▶ **Texte choisi**
· · · · ·

Et c’est pourquoi je trouve et juge extrêmement important d’apporter sur cette pomme de discorde ma très modeste contribution, parce que notre pays est à un tournant décisif où le superflu doit faire place à l’utile, l’injuste au juste, le clair-sombre à la lumière du jour, le fard à la vérité. J’avertis d’emblée que mon point de vue n’aura rien de juridique. Il sera éthico-moral. Je laisse le soin aux éminents juristes, de renom incontesté et incontestable, les professeurs Komi Wolou et Victor Tokpanou, ces clercs en la matière, de lécher les détails là-dessus, même si ce que je dirai ne sera pas si loin de ce qu’ils ont dit. Ce qu’ils ont dit concernant la légalité ou la légitimité de Faure est d’une logique implacable. Ils ont parlé avec conviction, chaleur et sans fard, n’en déplaise aux lèche-culs du pouvoir.

Est légal ce qui est conforme aux lois positives établies par la cité. Le peuple n’obéit à ces lois positives que par « pur conformisme » pour éviter que la cité ne se transforme en une anarchie. Est légitime ce qui est conforme au droit naturel, à la loi morale. Et c’est ainsi que l’on dit d’un mariage qu’il est légitime, d’une femme qu’elle est légitime, d’un père ou d’un enfant qu’il est légitime, d’une colère ou d’une revendication d’un peuple qu’elle est légitime. Ainsi la loi morale est supérieure à la loi positive. La loi morale appartient au sujet, au peuple qui donne le pouvoir. La légitimité est une loi imprescriptible et inaliénable, dont seul le peuple est l’auteur. On ne peut parler de légalité sans la légitimité. La première s’adosse à la seconde qui lui donne tout son poids et son rayonnement. La loi morale s’oppose aussi très souvent à la loi positive : « Quand l’obéissance d’un sujet aux lois relève du pur conformisme, elle n’est pas le signe de sa moralité, mais seulement de sa docilité. D’ailleurs la lettre de la loi n’est pas toujours conforme à son esprit, et peut même lui être contraire, compte tenu du fait que les lois sont générales et que des situations particulières, exceptionnelles et imprévues, peuvent exiger que l’équité vienne corriger la légalité. Enfin, le légalisme absolu risque de faire accepter, et exécuter, des ordres contraires aux impératifs absolus de la conscience morale. Celui qui a obéi à des ordres criminels parce que qu’ils étaient légaux se trouve ensuite accusé et convaincu de complicité, et justement condamné. » (Hervé Boillot) L’équité doit venir corriger la légalité. C’est le cas du Togo parce que la question qui se pose est de savoir si le légal dont on parle est légitime. Le légal appartient au fait, le légitime aux valeurs. Mais le légal doit être aussi légitime. La légitimité fait appel à l’idée d’équité, de justice, de bon droit. Elle fait appel à des valeurs qui sont absolument au-dessus de celles prescrites par la légalité, le droit positif. De ce fait, « le danger du légalisme, c’est […] le danger d’une attitude qui consiste à s’en tenir à la lettre de la loi. Or la loi peut être injuste dans son application, […]. La loi peut être injuste aussi dans son principe même, notamment si elle trahit son caractère général et devient discriminatoire. »

· · · · ·

▶ **Enregistrements**
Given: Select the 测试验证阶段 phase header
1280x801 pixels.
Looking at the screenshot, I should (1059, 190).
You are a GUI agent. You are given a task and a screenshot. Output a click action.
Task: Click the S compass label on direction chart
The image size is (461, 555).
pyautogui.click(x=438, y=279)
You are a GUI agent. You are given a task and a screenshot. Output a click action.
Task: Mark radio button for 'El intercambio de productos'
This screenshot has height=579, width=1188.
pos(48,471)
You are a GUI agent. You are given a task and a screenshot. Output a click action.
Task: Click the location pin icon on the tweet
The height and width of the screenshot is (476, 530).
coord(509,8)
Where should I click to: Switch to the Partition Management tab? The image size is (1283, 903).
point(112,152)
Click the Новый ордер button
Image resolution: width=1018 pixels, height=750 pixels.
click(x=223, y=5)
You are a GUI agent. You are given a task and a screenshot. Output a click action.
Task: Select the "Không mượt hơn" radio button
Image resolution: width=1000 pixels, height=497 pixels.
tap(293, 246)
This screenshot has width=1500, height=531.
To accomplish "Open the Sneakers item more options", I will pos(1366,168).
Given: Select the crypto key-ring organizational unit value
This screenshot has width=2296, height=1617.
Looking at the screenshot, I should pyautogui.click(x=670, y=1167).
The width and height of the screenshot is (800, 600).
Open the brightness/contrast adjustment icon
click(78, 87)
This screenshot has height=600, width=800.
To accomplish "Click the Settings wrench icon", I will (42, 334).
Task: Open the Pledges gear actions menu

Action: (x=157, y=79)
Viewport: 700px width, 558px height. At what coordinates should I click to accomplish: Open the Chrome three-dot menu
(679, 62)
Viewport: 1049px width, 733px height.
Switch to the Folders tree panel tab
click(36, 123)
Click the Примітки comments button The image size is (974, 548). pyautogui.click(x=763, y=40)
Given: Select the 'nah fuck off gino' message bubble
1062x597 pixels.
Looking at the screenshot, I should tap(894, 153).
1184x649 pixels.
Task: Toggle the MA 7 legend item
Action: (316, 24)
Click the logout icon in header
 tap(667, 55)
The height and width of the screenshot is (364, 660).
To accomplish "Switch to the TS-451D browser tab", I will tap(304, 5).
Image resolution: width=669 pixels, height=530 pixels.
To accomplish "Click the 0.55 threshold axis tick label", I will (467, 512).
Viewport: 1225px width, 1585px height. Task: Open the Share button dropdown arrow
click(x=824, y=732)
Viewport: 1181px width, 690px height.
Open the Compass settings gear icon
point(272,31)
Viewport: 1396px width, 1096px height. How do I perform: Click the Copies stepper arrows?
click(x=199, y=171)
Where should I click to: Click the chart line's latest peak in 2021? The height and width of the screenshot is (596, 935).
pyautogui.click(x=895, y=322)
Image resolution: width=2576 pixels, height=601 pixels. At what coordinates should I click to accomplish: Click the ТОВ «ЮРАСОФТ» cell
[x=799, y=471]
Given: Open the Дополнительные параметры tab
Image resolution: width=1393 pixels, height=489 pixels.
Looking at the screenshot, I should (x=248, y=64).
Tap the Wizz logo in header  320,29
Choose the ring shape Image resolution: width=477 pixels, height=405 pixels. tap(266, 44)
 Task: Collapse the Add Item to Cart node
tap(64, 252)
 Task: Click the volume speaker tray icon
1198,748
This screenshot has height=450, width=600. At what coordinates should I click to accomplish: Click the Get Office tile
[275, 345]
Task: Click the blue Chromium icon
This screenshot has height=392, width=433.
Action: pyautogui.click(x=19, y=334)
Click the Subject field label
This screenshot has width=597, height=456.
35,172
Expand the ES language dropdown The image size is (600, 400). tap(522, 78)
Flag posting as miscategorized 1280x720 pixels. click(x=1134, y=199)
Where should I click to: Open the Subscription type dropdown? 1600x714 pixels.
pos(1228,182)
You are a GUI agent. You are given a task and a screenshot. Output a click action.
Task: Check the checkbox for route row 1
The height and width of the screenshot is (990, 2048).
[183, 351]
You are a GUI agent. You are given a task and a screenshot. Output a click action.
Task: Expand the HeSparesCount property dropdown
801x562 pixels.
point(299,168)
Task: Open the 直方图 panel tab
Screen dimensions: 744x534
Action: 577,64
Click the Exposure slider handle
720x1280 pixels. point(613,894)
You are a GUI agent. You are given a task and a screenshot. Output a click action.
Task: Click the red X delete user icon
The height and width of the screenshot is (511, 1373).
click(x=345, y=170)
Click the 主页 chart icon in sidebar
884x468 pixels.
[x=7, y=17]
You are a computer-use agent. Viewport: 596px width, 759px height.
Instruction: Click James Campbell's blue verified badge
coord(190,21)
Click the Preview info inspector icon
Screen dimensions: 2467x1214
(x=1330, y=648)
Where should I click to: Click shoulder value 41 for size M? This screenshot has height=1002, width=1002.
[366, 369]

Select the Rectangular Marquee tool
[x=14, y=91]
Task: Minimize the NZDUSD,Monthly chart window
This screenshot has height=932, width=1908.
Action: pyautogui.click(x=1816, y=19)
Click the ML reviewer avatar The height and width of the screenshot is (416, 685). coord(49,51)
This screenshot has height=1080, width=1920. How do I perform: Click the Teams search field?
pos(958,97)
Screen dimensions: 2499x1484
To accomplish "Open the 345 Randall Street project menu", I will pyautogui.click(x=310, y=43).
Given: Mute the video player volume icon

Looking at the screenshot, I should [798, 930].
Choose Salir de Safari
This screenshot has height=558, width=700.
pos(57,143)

· · · · ·

▶ **Consignes**
a. Pouvez-vous recopier le passage du texte sur la légalité et la légitimité qui commence aux mots « Et c’est pourquoi » et s'arrête après « lèche-culs du pouvoir. », en substituant « question brûlante » à « pomme de discorde » ?
b. Pouvez-vous continuer le texte sur la légalité et la légitimité à partir de l'endroit où il s'arrête ?
Les enregistrements n'ont aucun lien avec le texte sur la légalité et la légitimité.

▶ **Réponses attendues**
a.
Et c’est pourquoi je trouve et juge extrêmement important d’apporter sur cette question brûlante ma très modeste contribution, parce que notre pays est à un tournant décisif où le superflu doit faire place à l’utile, l’injuste au juste, le clair-sombre à la lumière du jour, le fard à la vérité. J’avertis d’emblée que mon point de vue n’aura rien de juridique. Il sera éthico-moral. Je laisse le soin aux éminents juristes, de renom incontesté et incontestable, les professeurs Komi Wolou et Victor Tokpanou, ces clercs en la matière, de lécher les détails là-dessus, même si ce que je dirai ne sera pas si loin de ce qu’ils ont dit. Ce qu’ils ont dit concernant la légalité ou la légitimité de Faure est d’une logique implacable. Ils ont parlé avec conviction, chaleur et sans fard, n’en déplaise aux lèche-culs du pouvoir.

b.
Ce que l’on a fait avec la constitution de 1992 était une haute trahison du peuple togolais. Et ce que l’on a fait dans la nuit du 5 février 2005, était plus qu’une trahison un gangstérisme politique, avec l’aide des crapuleux, voyous et criminels « sorciers blancs », qui vivent aux crochets de notre pays. Lorsqu’on trahit le peuple, la confiance du peuple de la sorte, il n’y plus rien de légal ou de légitime dans l’autorité dont on prétend être le détenteur : « Lorsque le gouvernement trahit la nation : en 1940, le général de Gaulle se réclama de la légitimité, fondée sur l’intérêt national, contre la légalité des ordonnances de Vichy. »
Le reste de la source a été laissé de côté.